### TASK MATERIAL
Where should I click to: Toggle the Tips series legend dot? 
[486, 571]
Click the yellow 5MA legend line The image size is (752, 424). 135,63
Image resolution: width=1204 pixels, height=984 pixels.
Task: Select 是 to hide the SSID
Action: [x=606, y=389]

### WHAT YOU SHOULD DO
Rewrite the rows above as a Markdown table with two columns, No. and Text, giving each line its number and skipping any blank lines.

### THE SOLUTION
| No. | Text |
|---|---|
| 1 | Where should I click to: Toggle the Tips series legend dot?  |
| 2 | [486, 571] |
| 3 | Click the yellow 5MA legend line The image size is (752, 424). 135,63 |
| 4 | Image resolution: width=1204 pixels, height=984 pixels. |
| 5 | Task: Select 是 to hide the SSID |
| 6 | Action: [x=606, y=389] |